Records from a data collection:
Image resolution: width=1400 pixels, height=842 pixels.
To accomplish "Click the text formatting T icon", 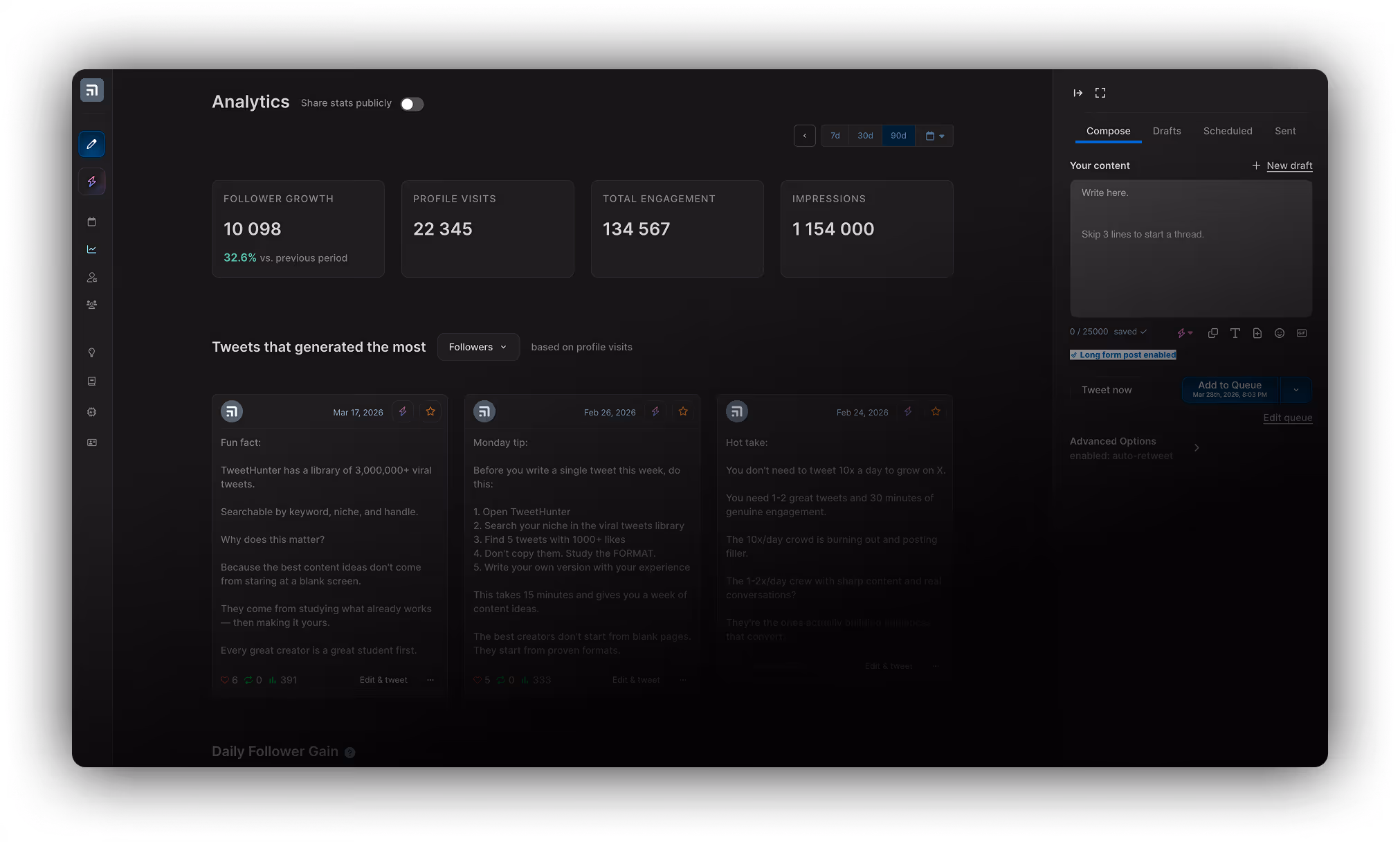I will pyautogui.click(x=1235, y=333).
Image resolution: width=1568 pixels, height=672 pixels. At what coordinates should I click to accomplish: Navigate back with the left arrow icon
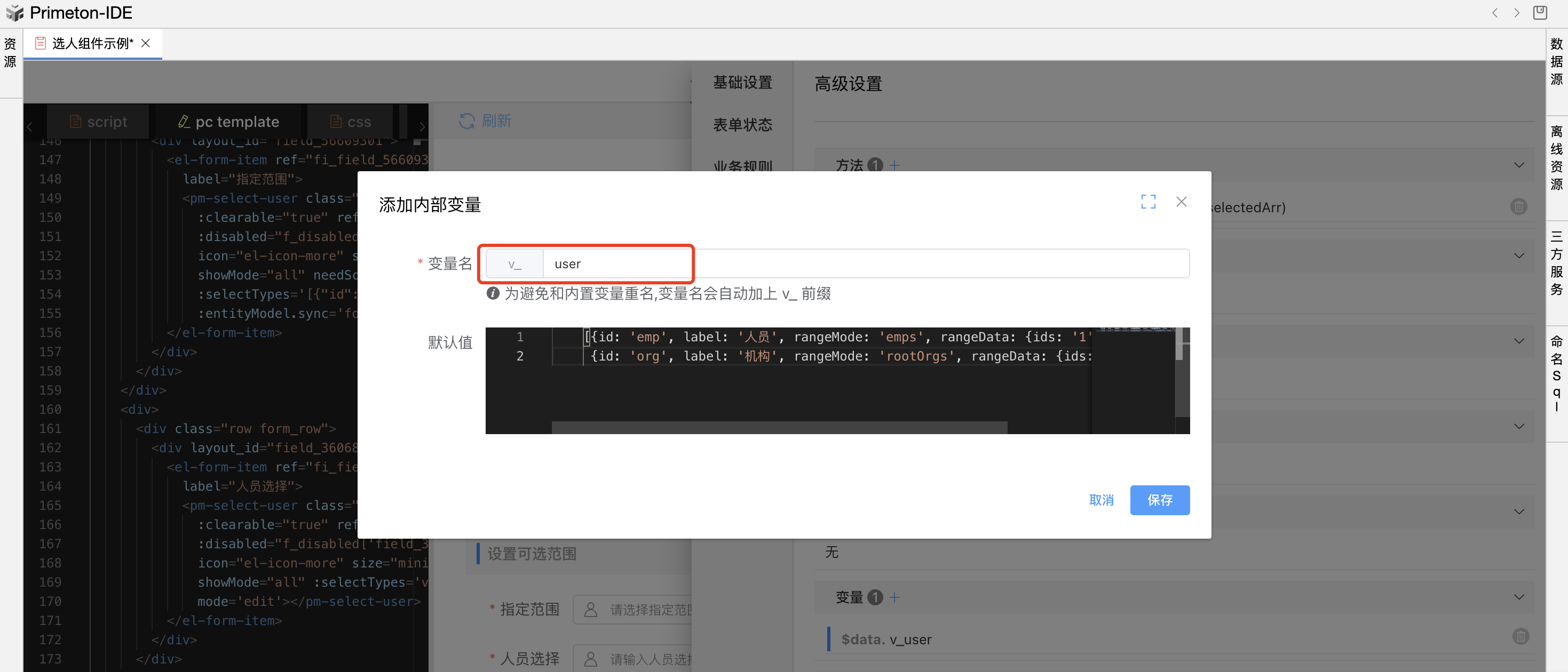[x=1494, y=13]
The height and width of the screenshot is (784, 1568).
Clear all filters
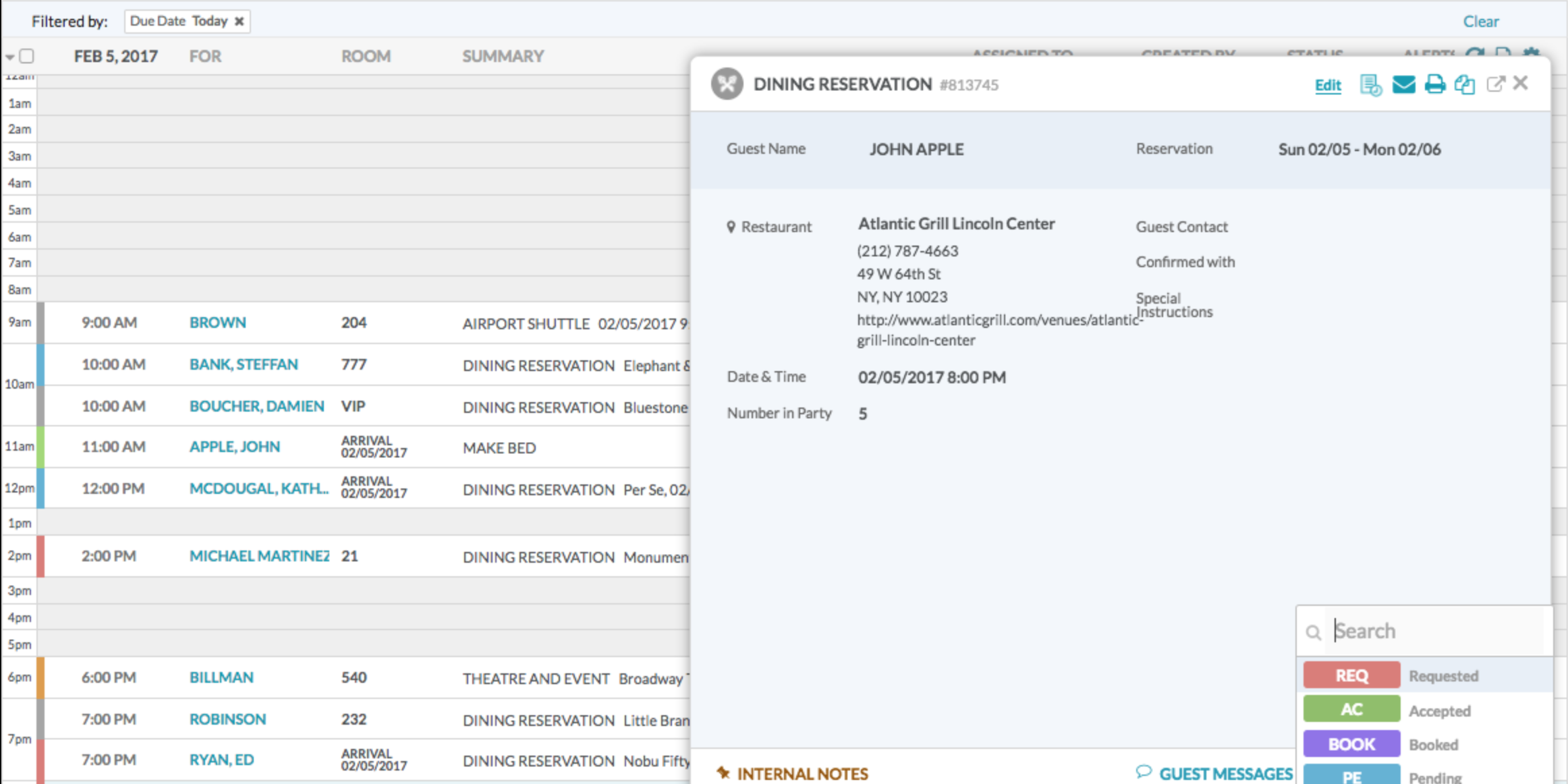coord(1480,22)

> [ACTIVITY]: The answer consists solely of the lines from the one holding "Image resolution: width=1568" through the final line of the records, both ends included, each duplicated exactly. Leave images out.

> [RESPONSE AREA]:
Image resolution: width=1568 pixels, height=672 pixels. At what coordinates should I click to accomplish: Navigate back with the left arrow icon
[x=1494, y=13]
The height and width of the screenshot is (784, 1568).
Clear all filters
coord(1480,22)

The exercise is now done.